MAKE WERRIBEE’S LIVE MUSIC VENUES GOOD NEIGHBOURS
Labor Member for Werribee Tim Pallas today announced a new opportunity for venues across the state to kick start their sound management efforts.
Acoustic assessment reports are important first step in the process of managing and understanding a venue’s sound emissions and provide a roadmap for future noise management works. Unlike the main Good Music Neighbours grant round, no matched funding is required from venues for acoustic assessments.
The Good Music Neighbours Acoustic Assessment Grants are the latest opportunity to come out of the Andrews Labor Government’s $22 million four-year Music Works package, the biggest and most comprehensive investment in the state’s music industry.
This comes as twelve of Victoria’s popular music venues are getting ready to pump up the volume with sound proofing overhauls, thanks to the Labor Government’s latest round of grants aimed at keeping sound loud and clear inside venues and neighbourly outside.
From Collingwood’s home of rock The Tote to The Workers Club Geelong, venues will undergo significant improvements to their facilities including double glazed windows, sound treatment for fire escapes, SEPP N-2 analysis and compliance, new ceiling panels and more.
Other recipients include Bar Open in Fitzroy, Loop and Ding Dong Lounge in Melbourne’s CBD, The Beaufort in Carlton, The Thornbury Theatre and Open Studio in Northcote.

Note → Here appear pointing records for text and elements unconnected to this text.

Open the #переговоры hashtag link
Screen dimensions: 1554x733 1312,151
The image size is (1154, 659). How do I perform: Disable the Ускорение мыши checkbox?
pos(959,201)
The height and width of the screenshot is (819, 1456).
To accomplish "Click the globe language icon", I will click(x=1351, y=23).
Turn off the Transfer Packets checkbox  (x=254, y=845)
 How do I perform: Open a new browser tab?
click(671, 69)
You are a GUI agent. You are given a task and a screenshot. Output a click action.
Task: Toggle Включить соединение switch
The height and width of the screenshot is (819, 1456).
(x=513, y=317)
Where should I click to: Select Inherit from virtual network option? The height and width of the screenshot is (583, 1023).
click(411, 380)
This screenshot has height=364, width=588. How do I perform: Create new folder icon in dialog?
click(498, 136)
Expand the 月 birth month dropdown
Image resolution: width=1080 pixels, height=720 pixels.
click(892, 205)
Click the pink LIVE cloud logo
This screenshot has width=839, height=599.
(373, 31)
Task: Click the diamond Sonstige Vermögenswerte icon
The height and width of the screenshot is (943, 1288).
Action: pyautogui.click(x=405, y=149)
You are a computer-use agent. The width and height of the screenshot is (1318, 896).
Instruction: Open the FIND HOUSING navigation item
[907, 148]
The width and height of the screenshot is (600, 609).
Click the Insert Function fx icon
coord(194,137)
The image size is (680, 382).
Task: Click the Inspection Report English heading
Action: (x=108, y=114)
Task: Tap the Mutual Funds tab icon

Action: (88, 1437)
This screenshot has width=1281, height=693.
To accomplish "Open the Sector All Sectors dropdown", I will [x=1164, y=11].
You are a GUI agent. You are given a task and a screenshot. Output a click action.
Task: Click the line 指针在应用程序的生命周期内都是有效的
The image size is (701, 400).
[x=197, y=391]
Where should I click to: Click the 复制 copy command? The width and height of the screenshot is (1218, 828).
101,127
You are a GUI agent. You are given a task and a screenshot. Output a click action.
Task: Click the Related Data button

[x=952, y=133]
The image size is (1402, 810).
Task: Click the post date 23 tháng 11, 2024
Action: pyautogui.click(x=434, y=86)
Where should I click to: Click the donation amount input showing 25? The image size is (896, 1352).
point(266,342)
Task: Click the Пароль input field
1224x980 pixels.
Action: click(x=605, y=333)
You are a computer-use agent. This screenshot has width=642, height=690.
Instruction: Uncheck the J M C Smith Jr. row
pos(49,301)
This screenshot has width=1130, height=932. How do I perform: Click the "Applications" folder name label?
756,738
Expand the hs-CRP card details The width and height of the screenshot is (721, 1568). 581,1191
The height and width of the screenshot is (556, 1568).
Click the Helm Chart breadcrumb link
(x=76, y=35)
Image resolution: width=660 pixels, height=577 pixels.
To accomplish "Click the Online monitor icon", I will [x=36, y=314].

The next round of Good Music Neighbours grants open on 25 September 2017, Acoustic Assessment Grants will be available to enable venues to obtain an acoustic assessment report and complete works of up to $7,500.
A full list of the latest funded projects is available at www.creative.vic.gov.au/news.
Quotes attributable to Member for Werribee Tim Pallas MP
“Good Music Neighbours grants have wide-ranging community benefits. They enhance the sound quality at live music venues for musicians and audiences, while minimising noise-related disturbances for neighbours.”
“I encourage all live music venue operators, if they haven’t already, to consider undertaking an acoustic assessment to better understand their sound needs and plan for their future.”